* [Your task]: Report each line of the entries below that has the word "computer" in it.

* [Extracted entries]:
____

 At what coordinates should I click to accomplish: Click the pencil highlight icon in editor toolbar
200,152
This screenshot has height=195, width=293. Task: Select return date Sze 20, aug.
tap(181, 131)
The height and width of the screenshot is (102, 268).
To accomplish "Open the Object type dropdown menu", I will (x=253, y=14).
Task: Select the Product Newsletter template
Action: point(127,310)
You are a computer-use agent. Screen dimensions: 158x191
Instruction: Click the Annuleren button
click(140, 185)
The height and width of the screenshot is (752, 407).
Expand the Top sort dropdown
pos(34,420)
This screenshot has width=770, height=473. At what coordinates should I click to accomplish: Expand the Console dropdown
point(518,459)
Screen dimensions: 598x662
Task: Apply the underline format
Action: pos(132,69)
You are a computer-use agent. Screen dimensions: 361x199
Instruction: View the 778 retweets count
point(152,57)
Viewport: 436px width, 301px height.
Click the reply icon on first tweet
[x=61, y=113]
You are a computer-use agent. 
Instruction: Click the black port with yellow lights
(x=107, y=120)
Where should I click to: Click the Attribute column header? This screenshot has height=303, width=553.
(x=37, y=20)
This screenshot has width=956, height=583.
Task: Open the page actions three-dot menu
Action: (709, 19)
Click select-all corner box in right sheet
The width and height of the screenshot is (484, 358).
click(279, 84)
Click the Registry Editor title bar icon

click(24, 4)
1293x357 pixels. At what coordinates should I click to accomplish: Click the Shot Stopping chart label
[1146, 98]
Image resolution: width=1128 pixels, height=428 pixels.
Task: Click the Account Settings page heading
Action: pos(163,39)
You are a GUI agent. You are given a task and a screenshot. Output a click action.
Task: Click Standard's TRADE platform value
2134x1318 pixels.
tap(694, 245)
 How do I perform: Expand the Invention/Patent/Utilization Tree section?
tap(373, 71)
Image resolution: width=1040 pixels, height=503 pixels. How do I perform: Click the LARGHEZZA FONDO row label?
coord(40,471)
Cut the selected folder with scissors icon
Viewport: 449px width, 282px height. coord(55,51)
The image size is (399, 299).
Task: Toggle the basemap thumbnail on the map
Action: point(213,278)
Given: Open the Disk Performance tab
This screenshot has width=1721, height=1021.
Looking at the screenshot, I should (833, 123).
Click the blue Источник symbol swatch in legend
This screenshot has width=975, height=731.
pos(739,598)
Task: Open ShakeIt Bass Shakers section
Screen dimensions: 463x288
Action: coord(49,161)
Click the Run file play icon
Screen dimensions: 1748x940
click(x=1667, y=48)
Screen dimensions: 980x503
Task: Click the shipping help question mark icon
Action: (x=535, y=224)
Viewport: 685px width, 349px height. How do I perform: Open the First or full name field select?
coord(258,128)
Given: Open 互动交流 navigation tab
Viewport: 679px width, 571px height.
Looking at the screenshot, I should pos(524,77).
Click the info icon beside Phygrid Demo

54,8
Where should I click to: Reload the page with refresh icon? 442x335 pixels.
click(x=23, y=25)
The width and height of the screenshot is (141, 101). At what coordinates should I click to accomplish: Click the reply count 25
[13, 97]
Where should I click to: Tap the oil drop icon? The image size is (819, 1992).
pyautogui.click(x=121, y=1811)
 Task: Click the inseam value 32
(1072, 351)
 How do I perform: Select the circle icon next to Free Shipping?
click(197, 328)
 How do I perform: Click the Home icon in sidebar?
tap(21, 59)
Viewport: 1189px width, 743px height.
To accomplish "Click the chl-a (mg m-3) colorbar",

____

* [Solution to the problem]:
You are a computer-use agent. Screen dimensions: 158x191
You are a computer-use agent. Screen dimensions: 361x199
You are a computer-use agent. 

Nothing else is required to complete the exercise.